Problem details:
Output exactly the lines of the listing below that run from the line with "Where should I" through the line with "Click the Relationship column dropdown icon". No pictures.

Material for the task Block Start

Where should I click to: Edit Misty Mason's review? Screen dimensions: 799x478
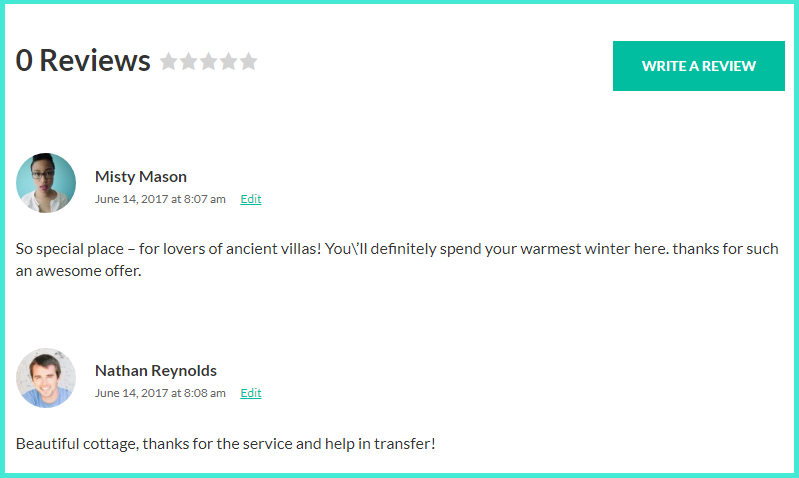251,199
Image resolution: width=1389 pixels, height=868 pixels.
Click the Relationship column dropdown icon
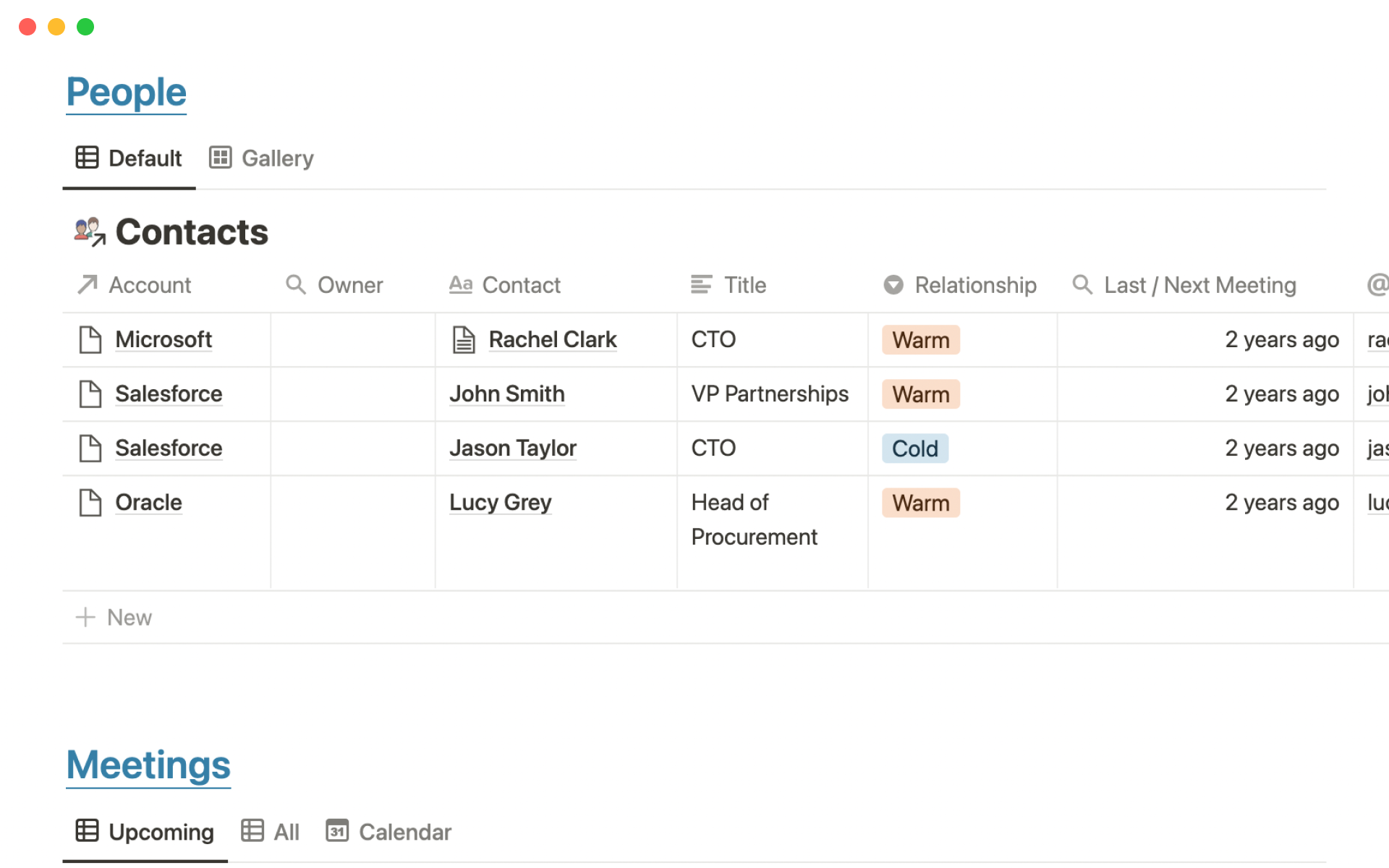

Material for the task Block End
Material for the task Block Start

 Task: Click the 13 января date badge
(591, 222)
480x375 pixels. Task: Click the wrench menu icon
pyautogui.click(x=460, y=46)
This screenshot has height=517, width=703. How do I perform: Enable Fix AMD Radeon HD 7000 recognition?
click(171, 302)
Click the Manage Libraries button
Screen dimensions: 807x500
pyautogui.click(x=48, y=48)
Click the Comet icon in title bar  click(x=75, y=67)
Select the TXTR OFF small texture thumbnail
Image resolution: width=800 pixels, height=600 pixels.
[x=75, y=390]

Material for the task Block End
Material for the task Block Start

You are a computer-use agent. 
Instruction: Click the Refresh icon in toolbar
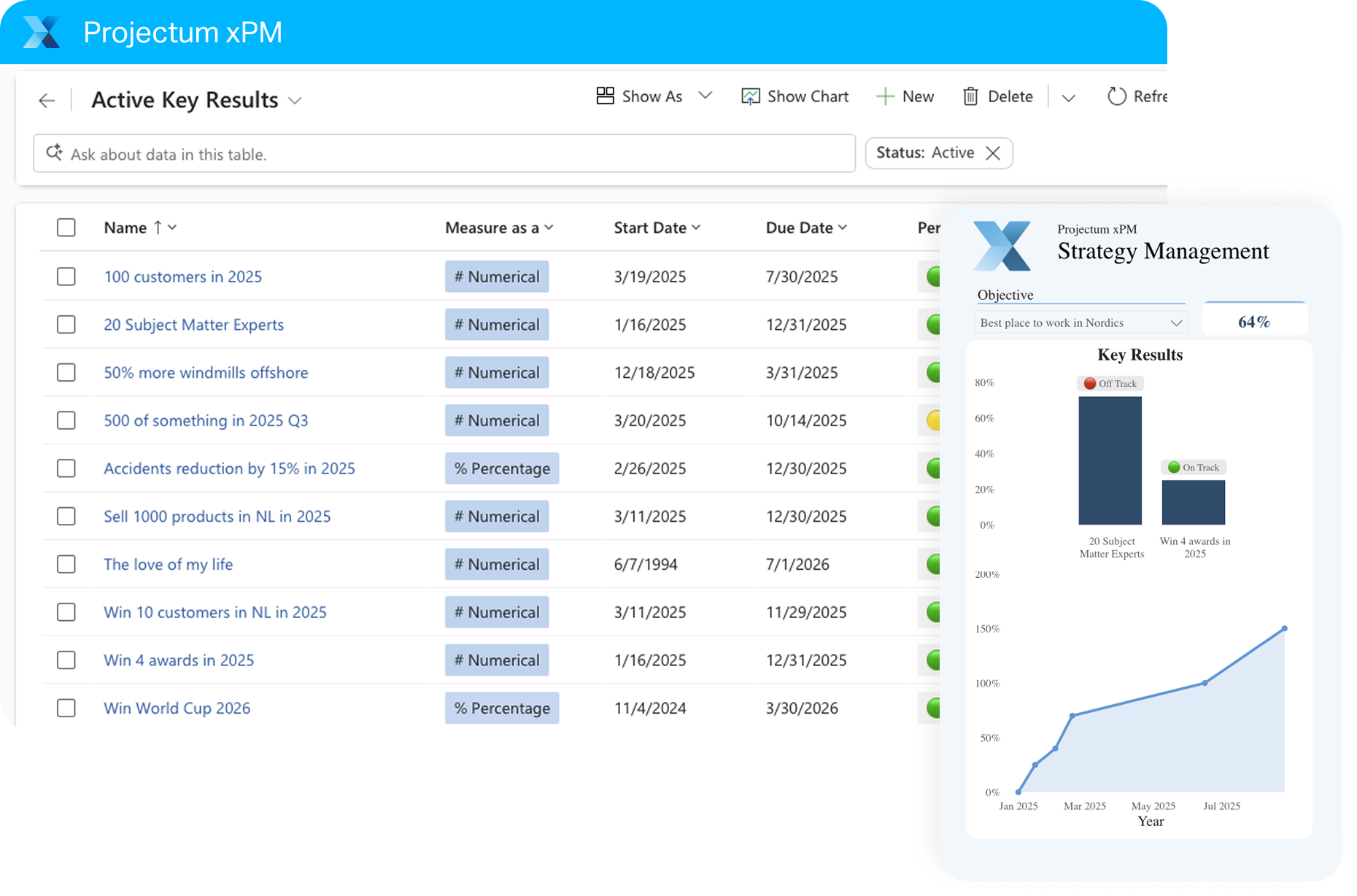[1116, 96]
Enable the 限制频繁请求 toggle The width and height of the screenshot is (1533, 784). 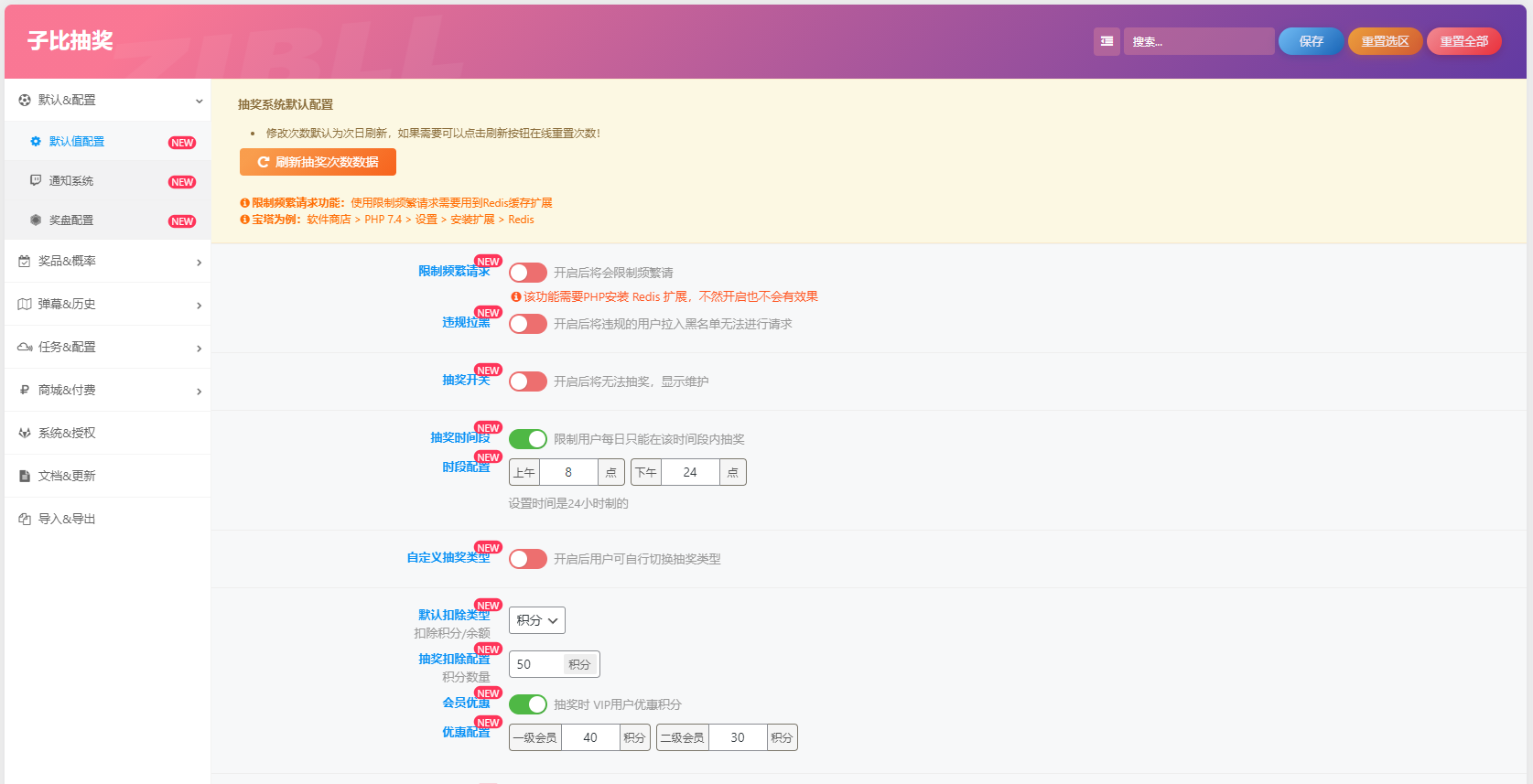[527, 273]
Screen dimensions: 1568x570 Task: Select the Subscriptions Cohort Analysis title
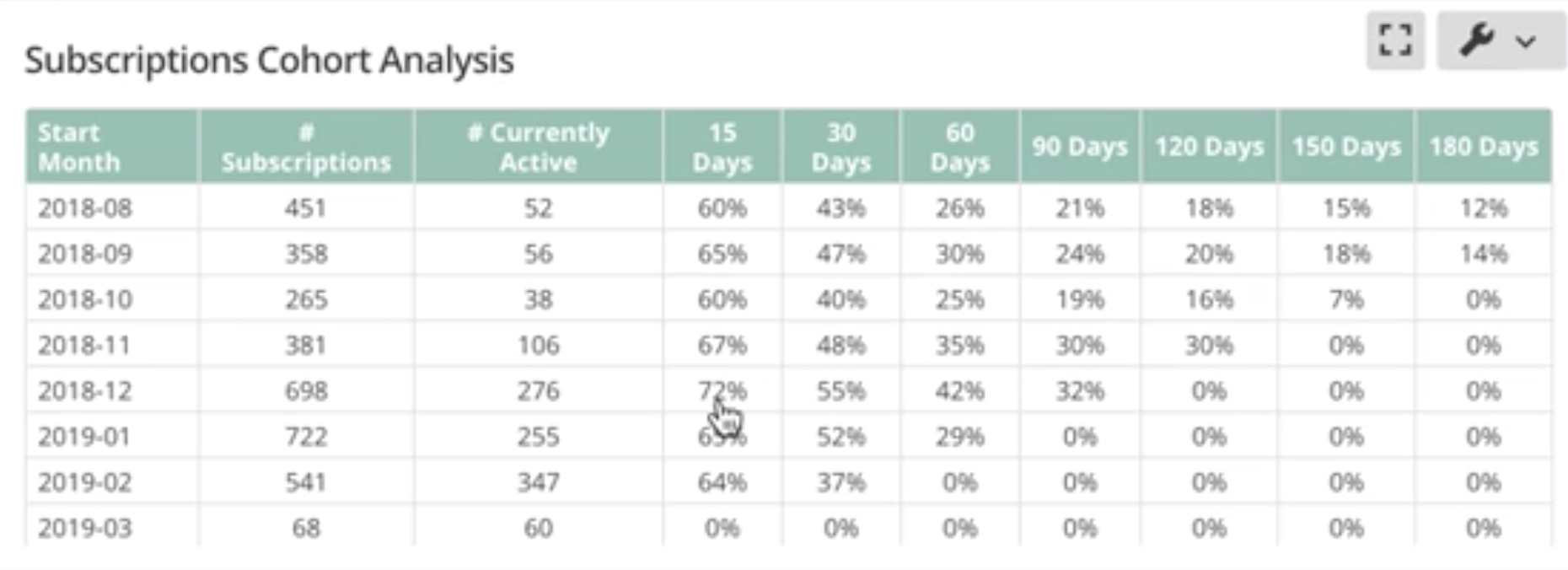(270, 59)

Material for the task Block End

Your response:
Where should I click to: Edit Misty Mason's review? Screen dimensions: 799x478
251,199
Image resolution: width=1389 pixels, height=868 pixels.
Click the Relationship column dropdown icon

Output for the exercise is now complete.